Aim of the exercise:
The output is the lines below from the one with "[بهترین سینک ظرفشویی" through the one with "หน่วยงานและการติดต่อ (48, 2271)", both included, printed exactly and with no other line.

Material supplied:
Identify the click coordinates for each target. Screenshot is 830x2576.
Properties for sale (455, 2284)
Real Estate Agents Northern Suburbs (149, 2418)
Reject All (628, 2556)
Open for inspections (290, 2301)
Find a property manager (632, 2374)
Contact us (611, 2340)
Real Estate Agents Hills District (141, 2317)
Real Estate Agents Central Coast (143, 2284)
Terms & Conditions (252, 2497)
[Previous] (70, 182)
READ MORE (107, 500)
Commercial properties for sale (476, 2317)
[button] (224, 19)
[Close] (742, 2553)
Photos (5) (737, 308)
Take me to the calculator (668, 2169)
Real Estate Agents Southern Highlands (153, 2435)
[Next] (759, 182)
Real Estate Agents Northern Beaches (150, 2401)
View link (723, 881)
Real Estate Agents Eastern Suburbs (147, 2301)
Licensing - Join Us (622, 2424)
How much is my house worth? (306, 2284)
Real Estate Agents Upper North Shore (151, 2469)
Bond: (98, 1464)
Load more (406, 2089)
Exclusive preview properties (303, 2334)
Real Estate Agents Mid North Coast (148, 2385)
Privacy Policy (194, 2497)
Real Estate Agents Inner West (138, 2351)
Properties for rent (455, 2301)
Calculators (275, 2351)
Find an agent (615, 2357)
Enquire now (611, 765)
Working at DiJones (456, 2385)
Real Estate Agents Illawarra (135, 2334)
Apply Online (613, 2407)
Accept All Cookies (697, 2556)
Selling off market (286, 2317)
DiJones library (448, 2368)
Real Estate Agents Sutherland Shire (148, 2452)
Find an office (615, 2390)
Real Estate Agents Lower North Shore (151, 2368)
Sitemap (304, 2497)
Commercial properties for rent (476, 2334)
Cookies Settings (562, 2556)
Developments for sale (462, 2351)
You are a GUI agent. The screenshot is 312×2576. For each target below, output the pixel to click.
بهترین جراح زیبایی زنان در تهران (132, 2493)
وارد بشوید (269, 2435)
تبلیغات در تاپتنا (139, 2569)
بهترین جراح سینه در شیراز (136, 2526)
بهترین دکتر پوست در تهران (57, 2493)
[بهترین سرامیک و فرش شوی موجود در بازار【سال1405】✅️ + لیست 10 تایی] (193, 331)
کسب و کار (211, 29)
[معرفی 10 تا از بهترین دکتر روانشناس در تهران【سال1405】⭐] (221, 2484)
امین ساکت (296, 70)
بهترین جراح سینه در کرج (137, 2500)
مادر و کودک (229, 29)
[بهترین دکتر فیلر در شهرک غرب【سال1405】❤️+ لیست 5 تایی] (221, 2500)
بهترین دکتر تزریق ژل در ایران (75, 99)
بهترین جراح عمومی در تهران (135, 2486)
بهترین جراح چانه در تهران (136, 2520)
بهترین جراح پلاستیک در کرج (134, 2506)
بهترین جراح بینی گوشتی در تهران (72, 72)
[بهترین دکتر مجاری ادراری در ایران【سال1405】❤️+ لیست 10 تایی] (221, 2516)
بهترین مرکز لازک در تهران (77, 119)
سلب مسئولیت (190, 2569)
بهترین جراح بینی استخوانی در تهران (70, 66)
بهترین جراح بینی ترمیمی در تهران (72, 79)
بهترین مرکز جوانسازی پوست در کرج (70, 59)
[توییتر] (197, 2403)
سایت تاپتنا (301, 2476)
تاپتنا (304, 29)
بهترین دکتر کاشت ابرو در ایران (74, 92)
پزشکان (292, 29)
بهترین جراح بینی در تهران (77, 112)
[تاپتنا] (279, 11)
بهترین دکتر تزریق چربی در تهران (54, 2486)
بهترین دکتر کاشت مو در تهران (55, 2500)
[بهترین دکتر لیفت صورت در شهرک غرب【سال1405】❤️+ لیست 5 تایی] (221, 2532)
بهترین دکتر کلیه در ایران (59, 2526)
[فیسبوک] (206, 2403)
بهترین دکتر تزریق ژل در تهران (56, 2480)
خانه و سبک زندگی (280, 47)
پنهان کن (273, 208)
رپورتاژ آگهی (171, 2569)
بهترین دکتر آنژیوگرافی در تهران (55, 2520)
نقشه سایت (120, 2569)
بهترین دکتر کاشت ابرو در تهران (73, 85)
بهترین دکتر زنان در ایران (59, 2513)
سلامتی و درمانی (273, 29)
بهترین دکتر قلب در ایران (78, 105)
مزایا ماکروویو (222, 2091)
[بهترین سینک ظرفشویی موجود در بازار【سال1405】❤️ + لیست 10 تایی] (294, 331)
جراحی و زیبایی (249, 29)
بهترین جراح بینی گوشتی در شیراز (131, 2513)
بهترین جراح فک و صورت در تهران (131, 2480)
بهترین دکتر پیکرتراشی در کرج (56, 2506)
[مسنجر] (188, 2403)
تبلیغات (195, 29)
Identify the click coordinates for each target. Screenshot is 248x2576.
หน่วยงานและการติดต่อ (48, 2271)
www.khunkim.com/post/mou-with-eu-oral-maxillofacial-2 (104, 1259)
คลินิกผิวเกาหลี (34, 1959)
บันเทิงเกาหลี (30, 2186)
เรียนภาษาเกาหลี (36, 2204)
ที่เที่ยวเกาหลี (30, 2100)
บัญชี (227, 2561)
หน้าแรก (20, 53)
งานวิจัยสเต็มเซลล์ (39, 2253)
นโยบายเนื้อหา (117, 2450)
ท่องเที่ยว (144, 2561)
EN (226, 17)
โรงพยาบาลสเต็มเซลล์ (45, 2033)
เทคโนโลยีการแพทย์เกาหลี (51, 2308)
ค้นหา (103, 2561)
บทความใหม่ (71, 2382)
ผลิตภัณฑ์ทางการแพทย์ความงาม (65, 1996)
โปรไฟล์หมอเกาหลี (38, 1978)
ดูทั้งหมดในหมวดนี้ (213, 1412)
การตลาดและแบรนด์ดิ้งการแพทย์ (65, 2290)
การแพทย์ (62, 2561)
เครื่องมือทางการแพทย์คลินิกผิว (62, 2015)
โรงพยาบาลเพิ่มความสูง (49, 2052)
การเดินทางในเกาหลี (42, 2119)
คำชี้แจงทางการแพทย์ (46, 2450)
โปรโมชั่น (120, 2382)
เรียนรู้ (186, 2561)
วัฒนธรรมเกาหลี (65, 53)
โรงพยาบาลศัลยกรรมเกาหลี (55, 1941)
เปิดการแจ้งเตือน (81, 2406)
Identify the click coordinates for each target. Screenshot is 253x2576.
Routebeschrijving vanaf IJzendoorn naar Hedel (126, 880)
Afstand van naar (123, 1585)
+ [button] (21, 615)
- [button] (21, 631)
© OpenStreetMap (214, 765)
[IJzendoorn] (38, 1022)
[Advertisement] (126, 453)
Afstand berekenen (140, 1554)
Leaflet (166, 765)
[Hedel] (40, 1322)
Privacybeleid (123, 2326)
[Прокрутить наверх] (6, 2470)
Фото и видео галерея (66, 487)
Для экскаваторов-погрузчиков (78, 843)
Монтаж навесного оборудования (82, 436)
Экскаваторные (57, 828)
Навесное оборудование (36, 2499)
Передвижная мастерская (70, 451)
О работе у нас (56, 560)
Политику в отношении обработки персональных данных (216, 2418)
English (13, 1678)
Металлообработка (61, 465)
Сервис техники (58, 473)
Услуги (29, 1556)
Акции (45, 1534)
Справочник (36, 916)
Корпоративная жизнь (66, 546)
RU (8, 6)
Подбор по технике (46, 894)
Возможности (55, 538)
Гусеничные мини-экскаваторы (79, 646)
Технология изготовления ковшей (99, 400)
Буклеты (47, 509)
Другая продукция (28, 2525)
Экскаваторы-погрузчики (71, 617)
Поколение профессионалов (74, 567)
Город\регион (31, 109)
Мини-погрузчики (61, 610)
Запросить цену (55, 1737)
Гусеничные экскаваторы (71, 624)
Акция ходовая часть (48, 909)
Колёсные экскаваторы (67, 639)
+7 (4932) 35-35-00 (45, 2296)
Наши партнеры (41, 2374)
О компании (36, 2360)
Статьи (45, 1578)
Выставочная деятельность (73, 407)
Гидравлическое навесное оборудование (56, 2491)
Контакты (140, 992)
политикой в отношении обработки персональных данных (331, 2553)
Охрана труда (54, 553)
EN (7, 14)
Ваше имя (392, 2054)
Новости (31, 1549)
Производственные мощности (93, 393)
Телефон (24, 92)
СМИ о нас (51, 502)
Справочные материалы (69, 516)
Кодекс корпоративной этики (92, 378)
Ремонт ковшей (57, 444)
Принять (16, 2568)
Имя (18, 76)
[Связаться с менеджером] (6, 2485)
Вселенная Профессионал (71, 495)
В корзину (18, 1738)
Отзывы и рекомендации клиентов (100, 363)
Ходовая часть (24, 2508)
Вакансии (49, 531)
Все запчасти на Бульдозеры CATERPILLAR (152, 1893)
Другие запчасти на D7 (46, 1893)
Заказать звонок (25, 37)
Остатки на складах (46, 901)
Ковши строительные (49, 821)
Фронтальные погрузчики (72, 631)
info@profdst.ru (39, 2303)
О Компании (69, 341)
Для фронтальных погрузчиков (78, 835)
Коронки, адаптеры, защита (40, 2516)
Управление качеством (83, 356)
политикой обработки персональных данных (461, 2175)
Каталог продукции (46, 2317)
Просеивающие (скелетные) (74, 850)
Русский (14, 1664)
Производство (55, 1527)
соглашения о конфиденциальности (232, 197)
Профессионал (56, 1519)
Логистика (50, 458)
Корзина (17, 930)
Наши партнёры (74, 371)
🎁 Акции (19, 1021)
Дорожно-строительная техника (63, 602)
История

Final answer:
[بهترین سینک ظرفشویی موجود در بازار【سال1405】❤️ + لیست 10 تایی] (294, 331)
جراحی و زیبایی (249, 29)
بهترین جراح بینی گوشتی در شیراز (131, 2513)
بهترین جراح فک و صورت در تهران (131, 2480)
بهترین دکتر پیکرتراشی در کرج (56, 2506)
[مسنجر] (188, 2403)
تبلیغات (195, 29)
Identify the click coordinates for each target. Screenshot is 248x2576.
หน่วยงานและการติดต่อ (48, 2271)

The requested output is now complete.